Reid Plays Baseball, and Sania Eats Cake
That's right. Reid's in a t-ball league. It is often the funniest thing I have ever seen. Several of Reid's school chums are in it, including the indomitable Joseph. But look at the concentration:

He looks great in his A's hat. The entire system is weird and probably illegal. There are four teams in the group of people who get together on Saturday morning to watch children run without any idea what is happening. The teams are two reasonably local squads, the Washington Nationals and the Baltimore Orioles. Then there are two other teams, presumably selected because their primary-colored uniforms are completely different from the uniforms of the Nats and the O's. They are the LA Dodgers (blue) and the Oakland A's, or as Reid calls them, the Ahhhhs. (In school, we learn the sounds you make when you read a letter, not the letter's name. A is "ah." It's hysterical.)Initially, we pitch and catch with the grown-ups, which is an absolute blast because the kids become bored very quickly, and of course there is a massive enjoyable play structure just adjacent to the ball field where the kids are dying to go. If tossing the old ball around lasts about 120 seconds too long, you'll lose 'em.

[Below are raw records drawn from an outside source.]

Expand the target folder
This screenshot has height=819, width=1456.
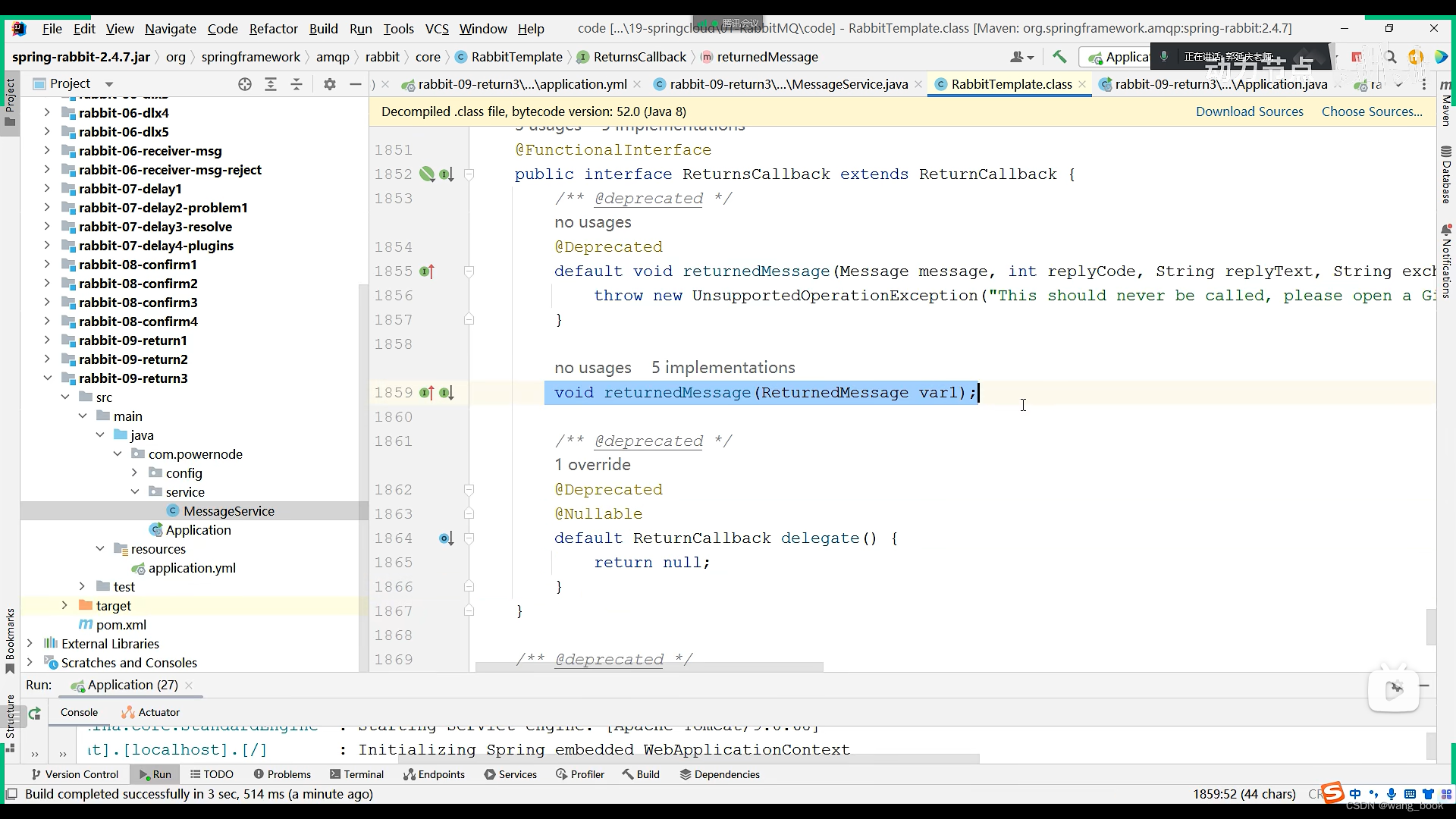click(64, 606)
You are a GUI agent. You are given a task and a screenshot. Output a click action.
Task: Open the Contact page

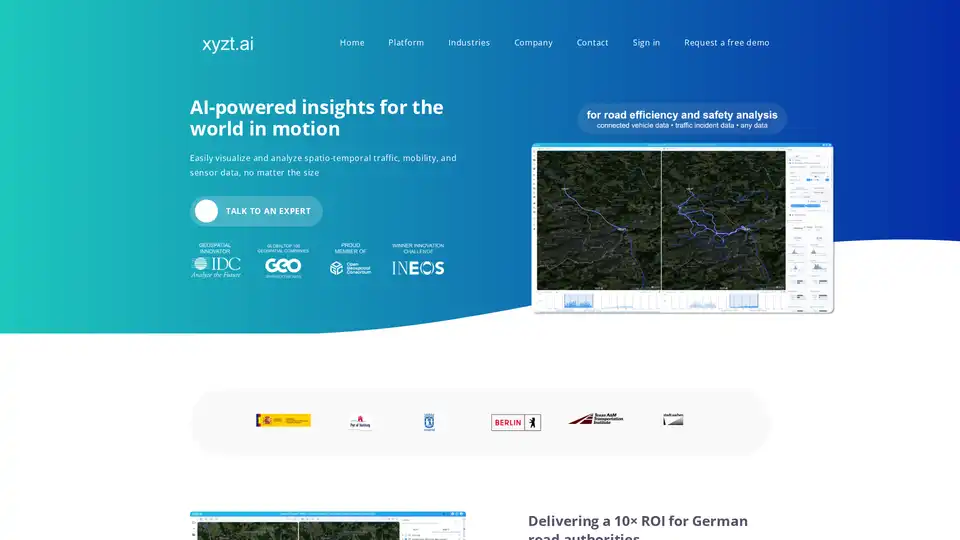(x=592, y=43)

They don't use gloves (they don't 'catch' in the conventional way anyhow), but rather one half of one of these velcro ball-games. All the children attempt to catch by closing their eyes and holding the velcro disks in front of their faces. This seems perfectly normal to me.
Many of the parents shout encouragement or advice to their children during pitch and catch. I just repeatedly ask Reid to look at me when I am throwing a ball at him. I know he won't catch it; I don't want him to get hit in the face, especially because he insists on practicing for his teenage years by pulling his hat down super-low on his face.

During Reid's spring break he went to a baseball game with his grammy and pawpaw. I seem to recall something being explained about the pitcher's rubber during that experience. As you can see, most of the time, the boys stand directly on the pitcher's rubber (there's no pitcher in t-ball, thank god). As a result of having somewhere to stand, the boys find defense to be much more exciting than boring old batting. If they are looking at the batter (talk about a big if), all the defensive players will run in the general direction of the ball and fall on it, together, while the ball scuttles out from the scrum with exactly no-one giving chase. During one of his at bats, Reid popped a skittering ground ball down the first base line, and as always waited until the ball had traveled a good distance before starting to run (usually toward the mound). This time, though, he ran toward first, and past first, in an attempt (of course) to field his own hit. Awesome.Nevertheless, I said most of the time the boys stand on the pitcher's mound because some of the time, they crouch on it, playing with the dirt. Obviously.
After 45 minutes of practice and game-play (which is basically each team gets two at-bats, wherein everyone bats, and everyone hits a single, except the last kid who gets to hit a home run and clear the bases, often before several of the distracted children who were on base when he or she hits said home run), the children are finally released (with a random selection of baseball cards as prizes) to attack a task with far more gusto than their fielding duties: Playground time.
One last item: On Sania's actual birthday, we gave her more cake, and she ate it, and was cute.